WHAT THIS TASK INVOLVES
Using the entries below, output exactly the line containing "You are a GUI" and all lines that follow it to the end.

--- START ---

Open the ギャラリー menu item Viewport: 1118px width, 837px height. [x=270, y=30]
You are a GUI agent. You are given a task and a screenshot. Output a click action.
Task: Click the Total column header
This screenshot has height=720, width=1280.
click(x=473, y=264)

--- END ---

TASK OUTPUT
You are a GUI agent. You are given a task and a screenshot. Output a click action.
Task: Click the Total column header
This screenshot has height=720, width=1280.
click(x=473, y=264)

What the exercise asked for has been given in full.